RINTELN (ste). Der See-
adler brütet im Bereich des Ludwigsturms und daher sperrte die Forst einige der Wege in Richtung Klein Heßlingen, Rumbeck und Friedrichsburg, damit das brütende Seeadlerweibchen nicht gestört wird und eventuell die Brut bei fehlendem Schutz durch die Mutter durch Kälte oder Hitze negativ beeinträchtigt wird. Forstdirektor Christian Weigel und Revierförster Torsten Buchholz hatten darauf gehofft, dass das Gelege dadurch ausreichend geschützt wird. Jetzt jedoch stellen sie fest, dass es einen regelrechten "Adlertourismus" gibt. Und obwohl die Lage des Nestes geheim gehalten wird, suchen die Menschen nach dem Adlerhorst. Das, so die beiden Förster, ist ein Verstoß und kann empfindlich geahndet werden. Bereits im letzten Jahr hatte es einen Brutverdacht gegeben und dann mussten Weigel und Buchholz feststellen, dass der Sturm den Horst vom Baum gefegt hatte. Eine Konsequenz aus dem brütenden Seeadlerpärchen ist es, dass nach 39 Jahren "Himmelfahrt am Ludwigsturm" die Veranstaltung erstmals dort abgesagt wurde und nur noch am Feuerwehrhaus gefeiert wird.

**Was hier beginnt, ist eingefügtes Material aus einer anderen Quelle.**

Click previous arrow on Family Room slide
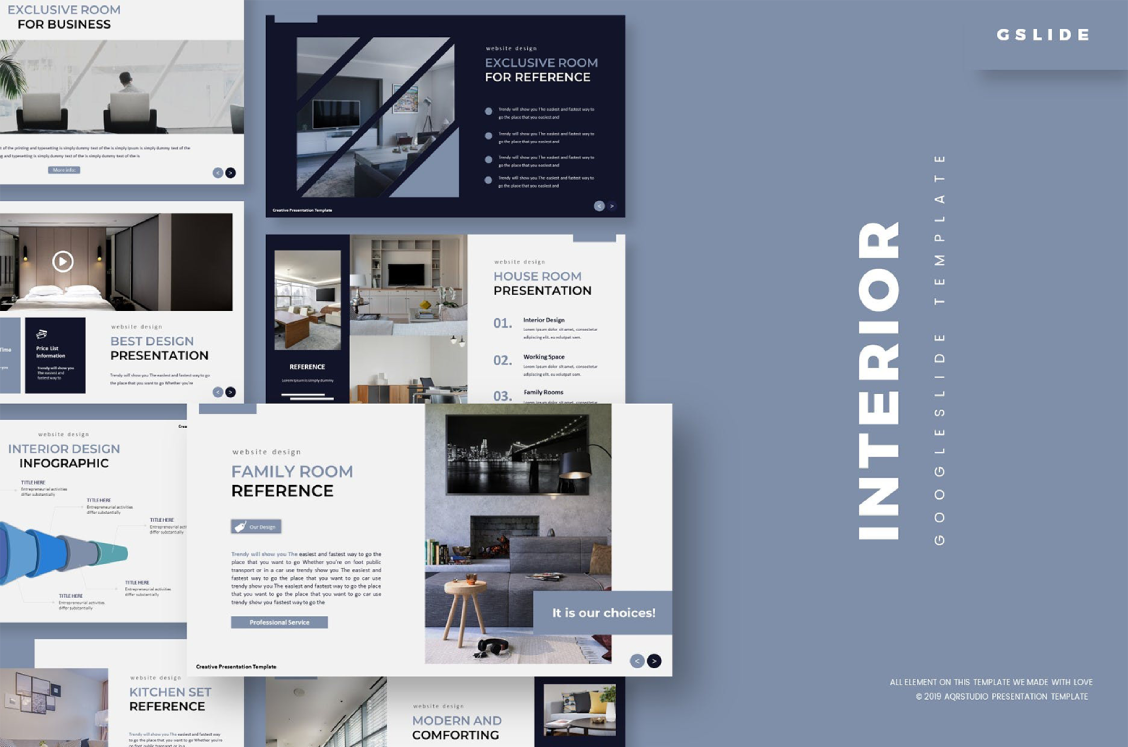Viewport: 1128px width, 747px height. [x=637, y=661]
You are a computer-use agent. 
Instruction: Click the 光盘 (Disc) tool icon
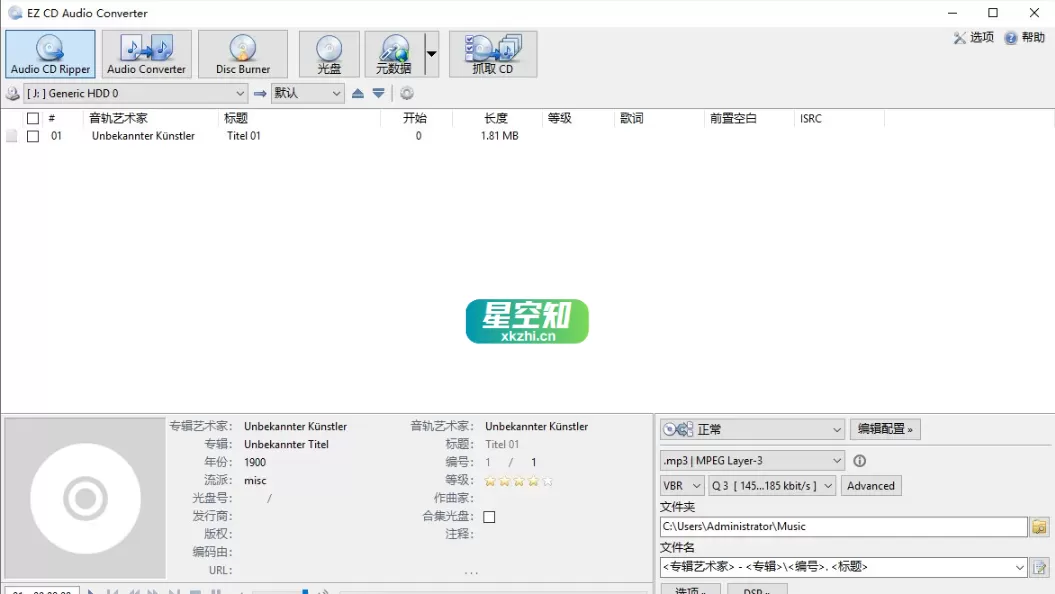328,53
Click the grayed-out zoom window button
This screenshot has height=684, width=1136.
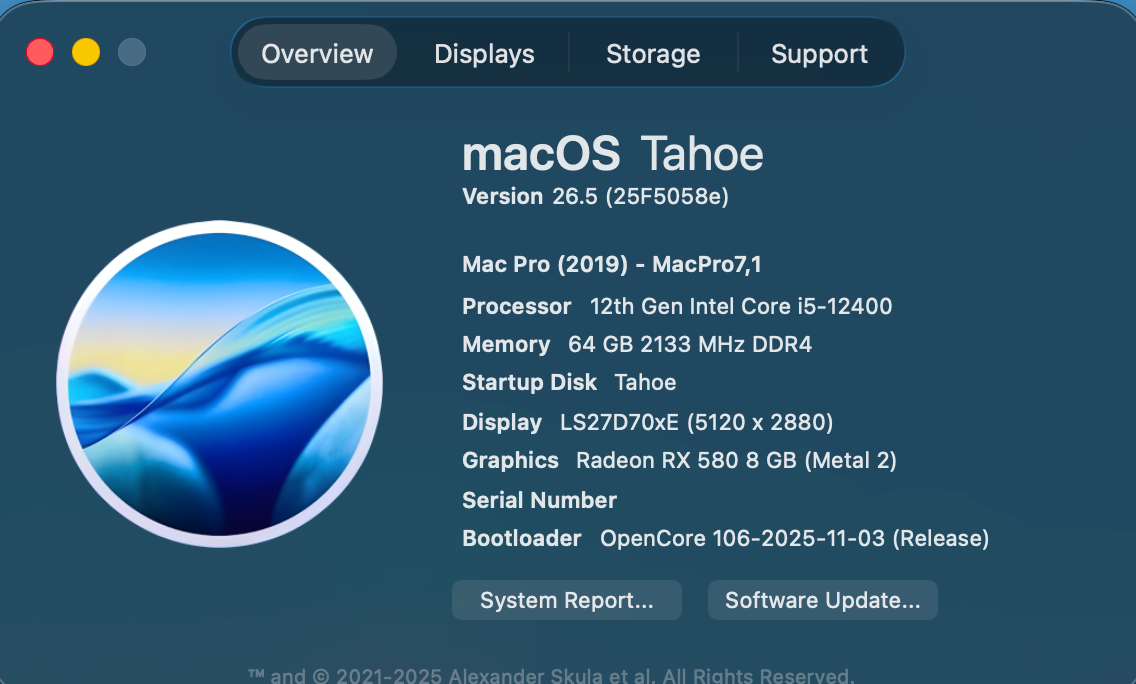(x=132, y=52)
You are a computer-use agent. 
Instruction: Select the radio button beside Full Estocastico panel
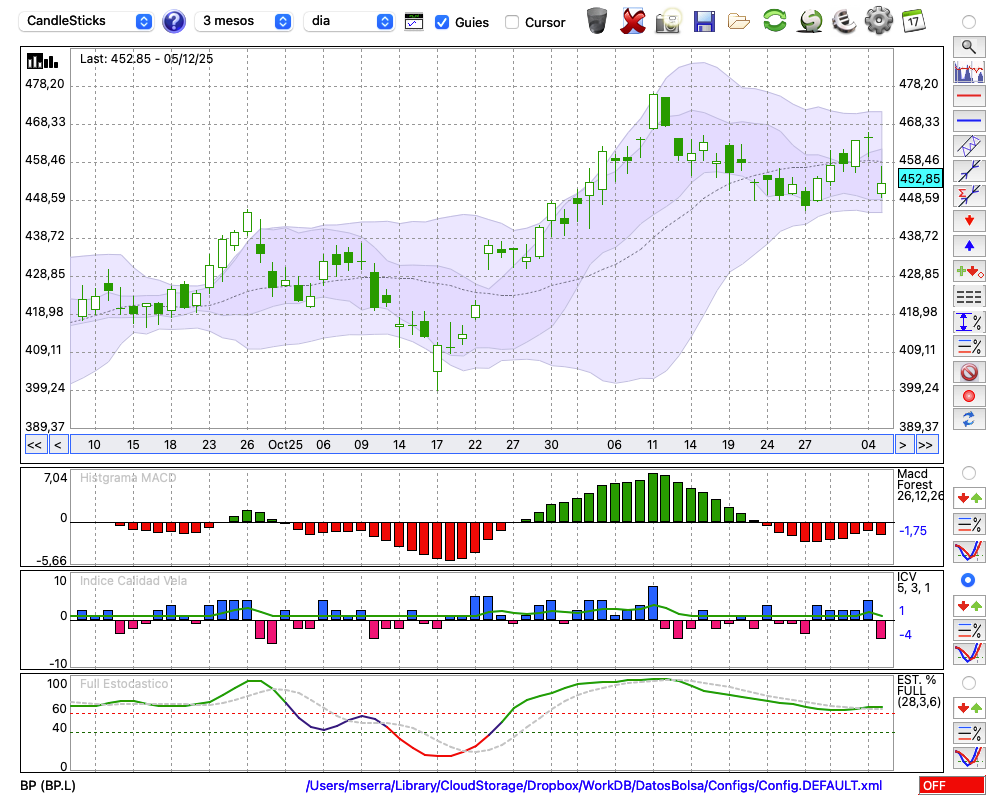968,683
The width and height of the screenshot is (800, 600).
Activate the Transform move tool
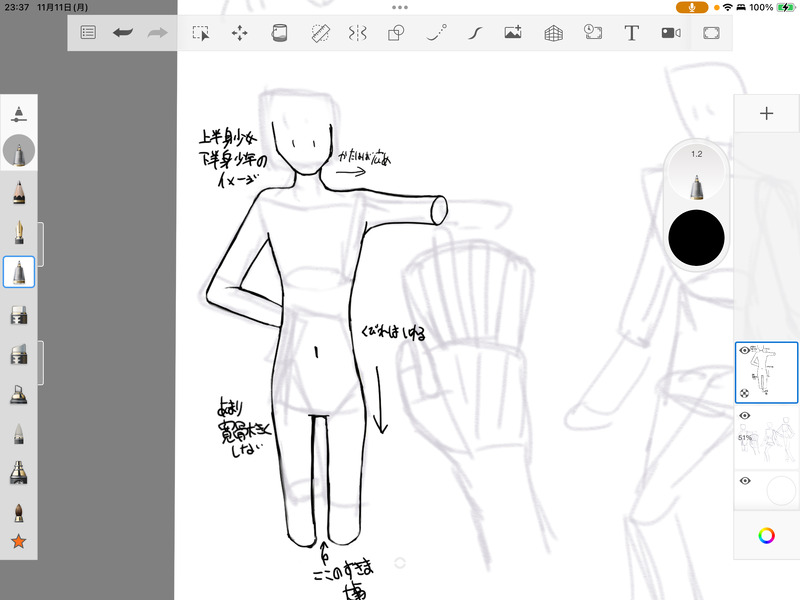point(240,33)
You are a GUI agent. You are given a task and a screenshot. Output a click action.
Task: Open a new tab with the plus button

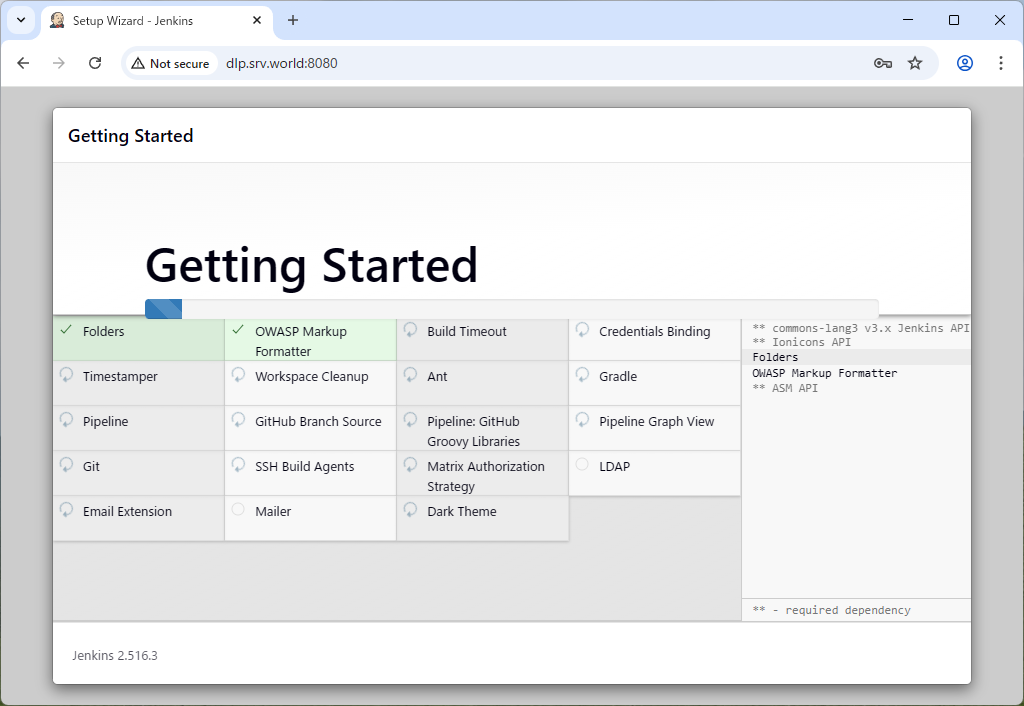click(293, 20)
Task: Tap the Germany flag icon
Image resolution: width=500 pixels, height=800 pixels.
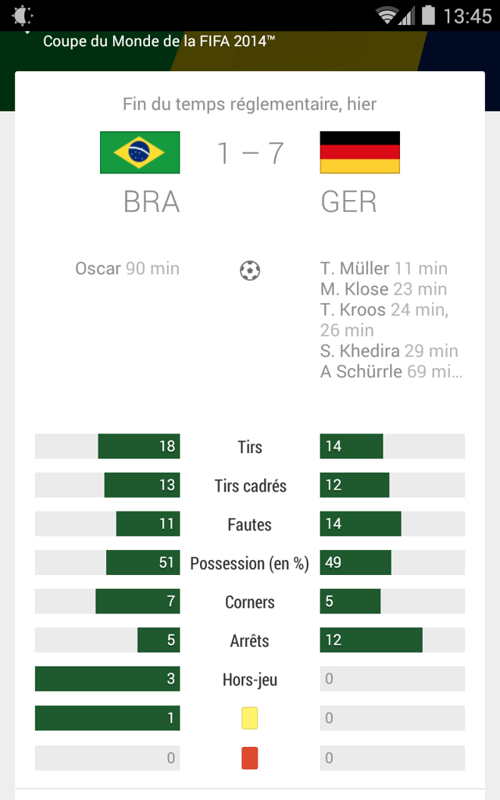Action: click(x=360, y=153)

Die Forst wird auch am Himmelfahrtstag Kontrolle durchführen, ob Vatertagsfeiernde die seit Anfang März bis zum 30. Juni gesperrten Wege begehen.
Weigel und Buchholz dankten übrigens ausdrücklich Ortsbrandmeister Jörg Großkop und seinen Feuerwehrleuten: "Es gab Null Diskussion als wir darum baten, in diesem Jahr nicht am Ludwigsturm zu feiern; die Einsicht war groß!"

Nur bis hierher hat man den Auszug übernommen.